The Foreign and Commonwealth Office (FCO) published the full agreement yesterday, which comes in response to increasing fears that terrorists and criminals are using international digital services, such as social media applications, to coordinate their activities. Most of the services are based outside the UK.
It will compel US technology companies such as Facebook, Twitter and Google to hand over the content of emails, texts and direct message to UK law enforcement agencies, and require the same of any British firms approached by US authorities within the law.
An explanatory memorandum says that the UK authorities’ requests for information as part of their investigations have previously been slowed down by several months by the requirements of the US/UK Mutual Legal Assistance Treaty, which require a detailed consideration for each instance.
It says the new agreement will enable national security, law enforcement and prosecution agencies to make requests using the appropriate legal process under the laws of their own countries. This is expected to significantly reduce the delays.
It will apply to data including the content of electronic or wire communications, stored computer data, traffic data or metadata. It has to be held or processed by a communications services provider in the US.

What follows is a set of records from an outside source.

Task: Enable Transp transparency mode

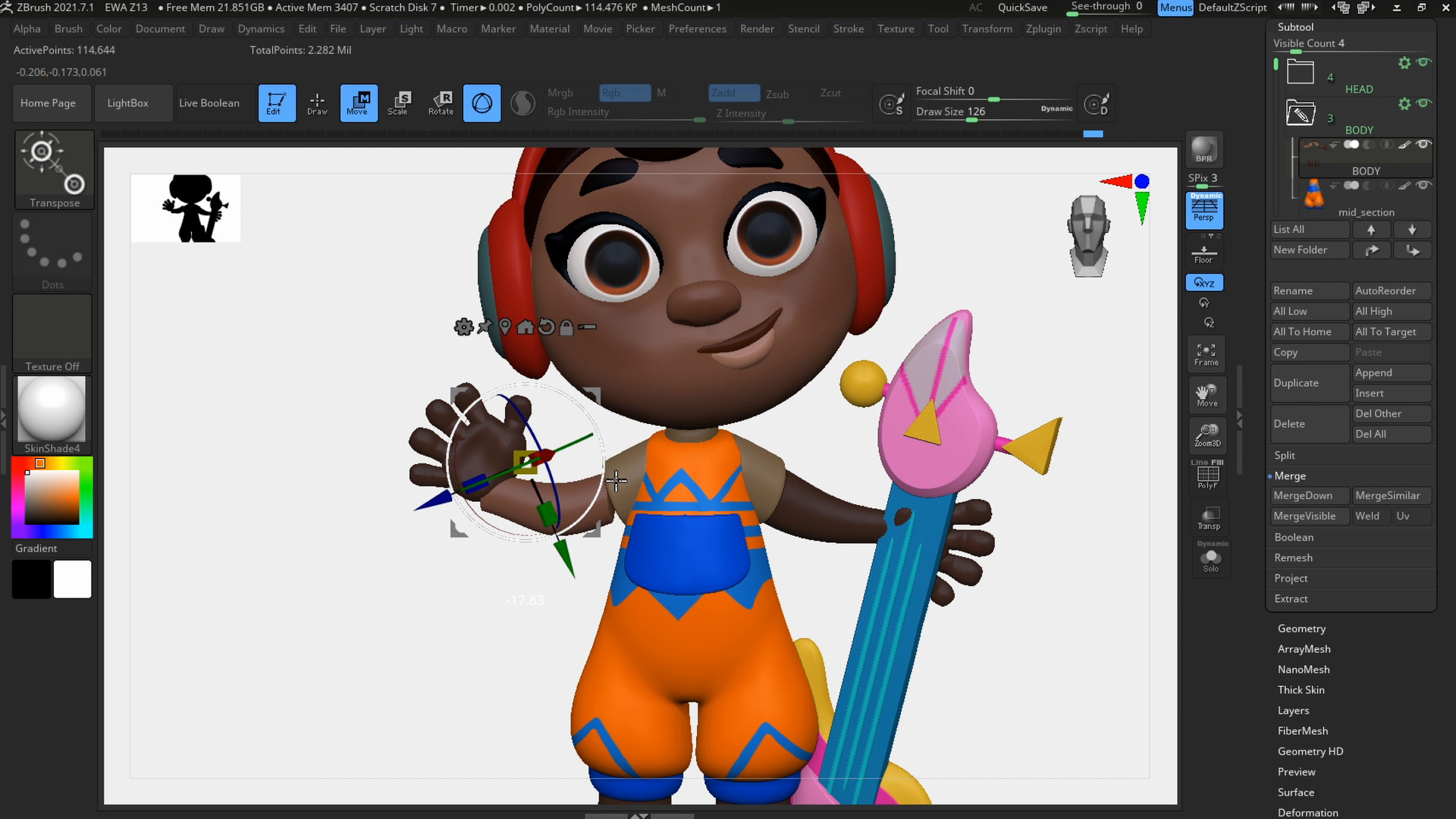Action: click(x=1208, y=518)
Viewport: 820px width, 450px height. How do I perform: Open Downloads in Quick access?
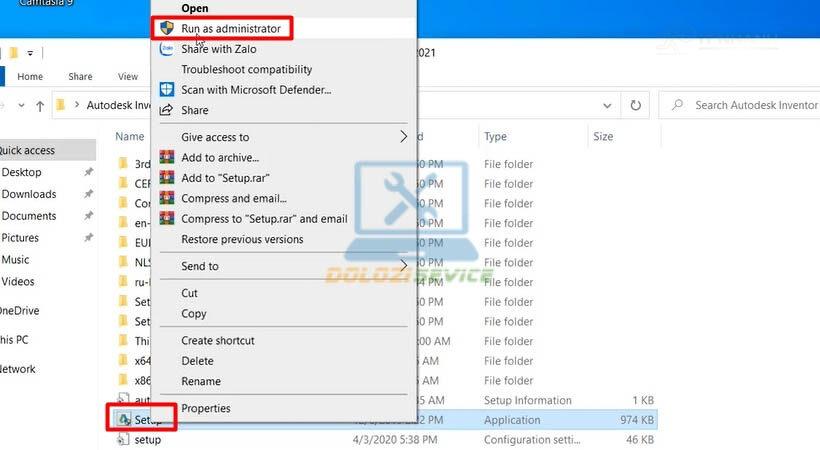point(29,194)
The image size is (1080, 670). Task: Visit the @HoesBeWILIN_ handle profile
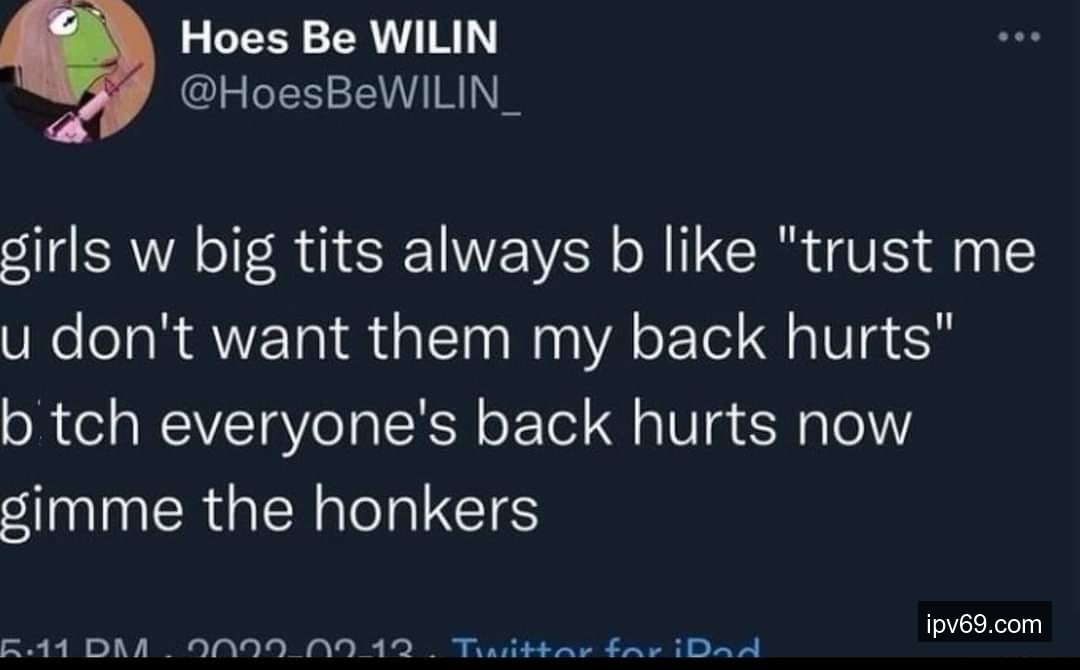click(x=351, y=93)
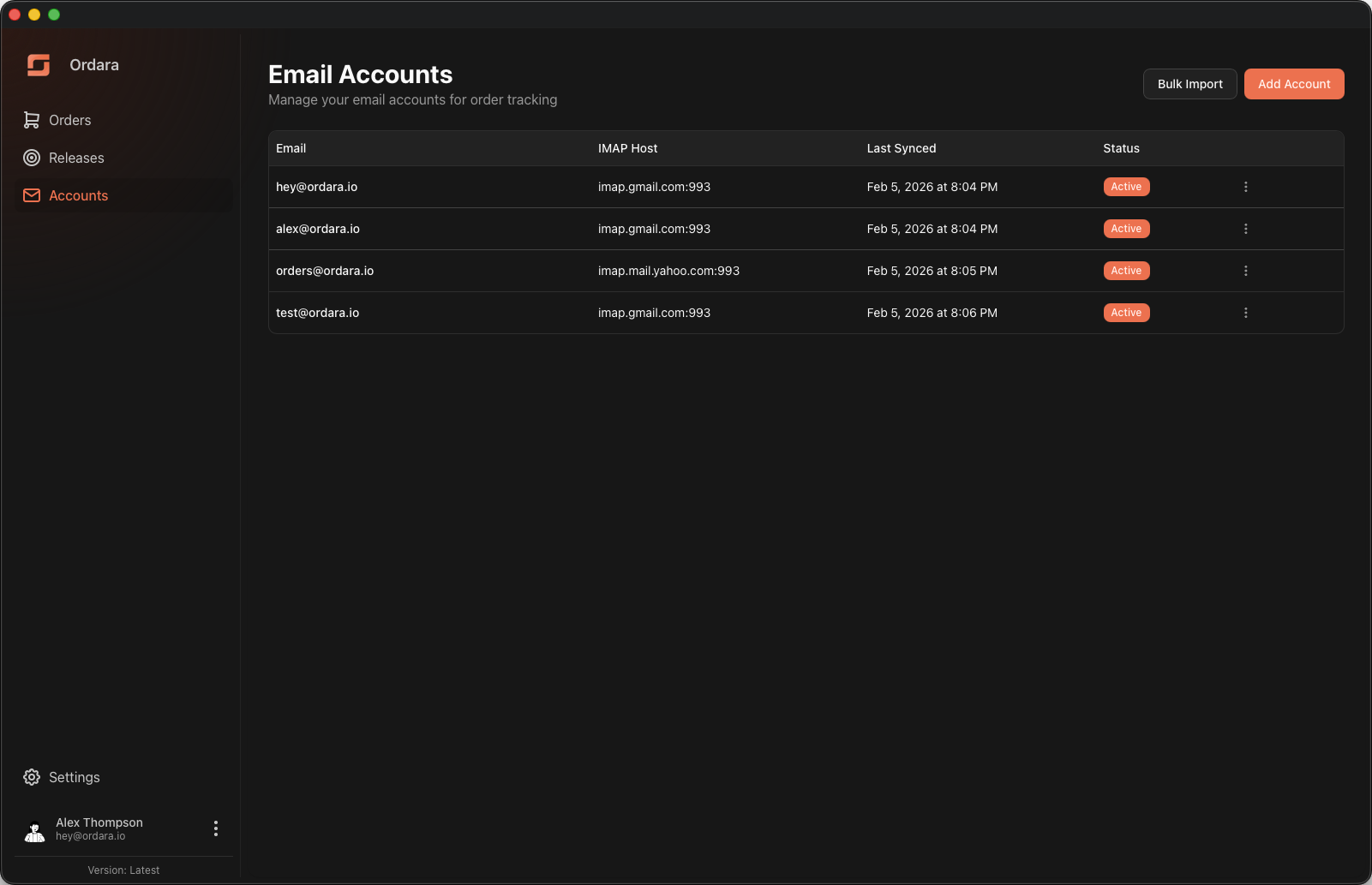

However, it will not apply to encrypted data, which will continue to prevent UK authorities from accessing relevant messages through platforms such as WhatsApp and Signal.
The agreement stipulates that the new rules only apply to serious crime, defined as anything that could lead to at least three years imprisonment.
Home Secretary Priti Patel said: “Terrorists and paedophiles continue to exploit the internet to spread their messages of hate, plan attacks on our citizens and target the most vulnerable.
“As home secretary I am determined to do everything in my power to stop them. This historic agreement will dramatically speed up investigations, allowing our law enforcement agencies to protect the public.”